Last one, a sliding bridge. You ride on and have to trackstand (or cheat with the handrails) and wait for it to slide down to the landing. pretty cool.


----------



## RMXtreem (Oct 16, 2004)

wow, wish we had an indoor park like that. nice pics man. does he charge you to ride there?


----------



## Rubber Side Down (Jun 7, 2004)

I think it was $15 for the whole day, but considering we rode from 10:30 am - 8:30 pm it is worth every dollar in my opinion.

http://www.raysmtb.com/


----------



## Trailer Rails (Aug 20, 2004)

Has that place been crowed? I was thinking about going up there but I afraid it would be pretty crowed on the weekends.


----------



## Guest (Dec 13, 2004)

I'm the guy wearing the red shirt holding the camera. It was not crowded at all and it was the second weekend it was open! We went on Saturday, so if any day it should be the crowded on. We had an absolute blast! Highly recommended. But if you want to hit the big drop, hope you have a beefy wheel  I saw a guy taco his xc rim off of it hehe

-matt


----------



## SHIVER ME TIMBERS (Jan 12, 2004)

man that looks like fun...in the light of big bear getting closed to a lawsuit...those stunts look very close together if you fall off the "trail"...you might step on another line and hurt yourself....that would suck if one person ruined it for everyone else. Nice pics


----------



## Trailer Rails (Aug 20, 2004)

What is the "big drop"? I am not worried about my bike breaking, What is the biggest thing they have there? Everything there seems to low altitude skinnies. It looked like the skinniest thing there was 4" wide, is there anything skinnier?TIA


----------



## Guest (Dec 13, 2004)

Well the big drop really is pretty small actually. maybe 6.5 feet tall. yea I think that 4" is as skinny as it gets. but tons of fun for satisfying your riding cravings during the winter 

-matt


----------



## madmax (Mar 31, 2004)

those are awesome, that wall ride looks like sooooooooooo much fun.


----------



## Rubber Side Down (Jun 7, 2004)

Yeah the drop isn't huge, and the landing angle is a bit shallow, but still fun. I didn't hit the big one but wen't huge off the 4+ footer several times  

Plenty of 2x4's to ride, so I guess technically the skinniest thing there is 3.5 inches.. but really who needs skinnier than that? Most of the skinnies were pretty challenging though b/c there wasn't much room to line up both wheels before you hit them, plus most were sloping up or down, not just flat.
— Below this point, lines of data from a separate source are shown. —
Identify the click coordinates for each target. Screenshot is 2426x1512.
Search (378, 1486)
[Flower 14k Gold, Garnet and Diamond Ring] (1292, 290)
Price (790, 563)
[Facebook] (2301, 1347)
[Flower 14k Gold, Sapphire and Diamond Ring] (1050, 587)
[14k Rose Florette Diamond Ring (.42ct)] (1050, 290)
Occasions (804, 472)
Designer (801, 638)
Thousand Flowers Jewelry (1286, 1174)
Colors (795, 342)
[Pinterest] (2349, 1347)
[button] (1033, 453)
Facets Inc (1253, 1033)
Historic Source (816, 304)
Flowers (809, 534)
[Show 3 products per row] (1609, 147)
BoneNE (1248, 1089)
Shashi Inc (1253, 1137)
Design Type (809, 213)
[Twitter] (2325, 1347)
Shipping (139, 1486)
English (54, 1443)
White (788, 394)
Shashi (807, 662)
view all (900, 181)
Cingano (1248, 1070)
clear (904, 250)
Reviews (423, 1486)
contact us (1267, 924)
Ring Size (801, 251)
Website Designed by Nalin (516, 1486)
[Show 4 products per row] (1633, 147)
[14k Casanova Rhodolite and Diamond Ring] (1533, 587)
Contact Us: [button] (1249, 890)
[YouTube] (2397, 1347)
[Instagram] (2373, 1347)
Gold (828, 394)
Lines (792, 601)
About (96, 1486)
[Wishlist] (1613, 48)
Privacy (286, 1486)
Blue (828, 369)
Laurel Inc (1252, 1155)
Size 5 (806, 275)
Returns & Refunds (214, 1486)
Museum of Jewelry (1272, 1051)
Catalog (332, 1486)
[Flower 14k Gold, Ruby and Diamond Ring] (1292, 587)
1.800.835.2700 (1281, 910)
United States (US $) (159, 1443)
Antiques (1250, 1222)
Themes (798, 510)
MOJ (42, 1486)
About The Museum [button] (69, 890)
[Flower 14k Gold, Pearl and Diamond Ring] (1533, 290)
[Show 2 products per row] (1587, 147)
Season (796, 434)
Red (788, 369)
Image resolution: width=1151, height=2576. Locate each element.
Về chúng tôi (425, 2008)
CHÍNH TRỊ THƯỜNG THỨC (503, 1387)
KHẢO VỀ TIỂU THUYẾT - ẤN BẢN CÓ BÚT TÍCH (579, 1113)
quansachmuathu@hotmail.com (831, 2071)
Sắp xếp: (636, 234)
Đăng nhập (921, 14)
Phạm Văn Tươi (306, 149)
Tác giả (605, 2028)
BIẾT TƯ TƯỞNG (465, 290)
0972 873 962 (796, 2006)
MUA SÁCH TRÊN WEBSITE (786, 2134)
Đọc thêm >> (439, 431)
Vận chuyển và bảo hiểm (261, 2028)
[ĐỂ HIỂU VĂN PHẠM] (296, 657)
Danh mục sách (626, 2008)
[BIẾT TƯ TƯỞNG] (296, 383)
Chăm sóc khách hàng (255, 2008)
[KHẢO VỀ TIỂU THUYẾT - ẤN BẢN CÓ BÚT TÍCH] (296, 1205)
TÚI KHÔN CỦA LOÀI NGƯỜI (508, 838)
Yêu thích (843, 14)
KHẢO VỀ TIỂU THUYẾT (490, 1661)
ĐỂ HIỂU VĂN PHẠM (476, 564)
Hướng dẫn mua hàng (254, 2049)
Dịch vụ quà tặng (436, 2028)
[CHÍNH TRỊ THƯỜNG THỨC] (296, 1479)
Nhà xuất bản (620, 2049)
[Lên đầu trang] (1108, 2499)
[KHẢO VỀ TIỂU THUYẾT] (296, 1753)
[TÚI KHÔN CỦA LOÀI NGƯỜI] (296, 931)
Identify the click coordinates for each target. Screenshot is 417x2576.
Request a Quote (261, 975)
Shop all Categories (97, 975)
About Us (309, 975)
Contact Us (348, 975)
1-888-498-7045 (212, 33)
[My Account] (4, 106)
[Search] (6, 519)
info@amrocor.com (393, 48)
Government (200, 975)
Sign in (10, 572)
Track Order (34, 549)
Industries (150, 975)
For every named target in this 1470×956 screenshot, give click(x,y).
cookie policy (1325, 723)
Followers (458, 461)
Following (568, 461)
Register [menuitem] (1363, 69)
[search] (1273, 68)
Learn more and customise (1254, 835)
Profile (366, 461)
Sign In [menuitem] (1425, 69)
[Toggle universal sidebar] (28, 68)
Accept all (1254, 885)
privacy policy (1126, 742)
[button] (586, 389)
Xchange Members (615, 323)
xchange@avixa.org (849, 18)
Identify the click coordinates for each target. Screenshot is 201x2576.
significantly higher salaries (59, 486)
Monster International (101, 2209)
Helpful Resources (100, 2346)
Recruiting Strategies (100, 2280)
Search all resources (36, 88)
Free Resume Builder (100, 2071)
and yeah that wall ride is in fact Soooooo much fun.. I couldn't stop riding it


----------



## Guest (Dec 13, 2004)

Yea you stuck most of those friggin skinnies. My bike isn't exactly setup for finese riding hehe but I was happy with how it handled for the most part  Next time we go back, I'll nail them all MUHAHAHAHAHA!!!

-matt


----------



## Dairy_dude (Nov 2, 2004)

Oh man i love that huge berm!!!


----------



## zjchaser (Aug 23, 2004)

that place looks like a total blast. wish we had something like that here. is there a slope to that rock garden or is it flat and is any of it setup to carry speed through or is it all pretty slow stunt stuff.


----------



## StinkyOne (Jan 19, 2004)

Off Topic--Hey AJ how did the video footage from Sat turn out. Anything worth looking at?


----------



## zjchaser (Aug 23, 2004)

havn't had a chance to edit or even look at it yet...finals are this week and I'm in the middle of a job transition right now working both companies so finding time is a PITA right now. If I can get the camera from Nick today I might work on it a bit tonight taking a break from studying


----------



## CanadianHooligan (Jul 8, 2004)

Thats awesome.Is it all slow and technical or do you actually carry speed,caus if you do if you wiped youd probably hit another stunt and really get hurt.


----------



## Axis (Mar 11, 2004)

CanadianHooligan said:


> Thats awesome.Is it all slow and technical or do you actually carry speed,caus if you do if you wiped you probably hit another stunt and really get hurt.


The rock gardens are VERY hard because you HAVE to pedal to keep momentum.... even with the DC shiver I have to struggle to get through them but let me tell you that I am getting a great workout with my 45 lbs. bike. This is something I am very grateful for becuase I like DH and live in Cleveland... snow city with no real mountains close by so I am used to getting fat in the winter and not riding at all.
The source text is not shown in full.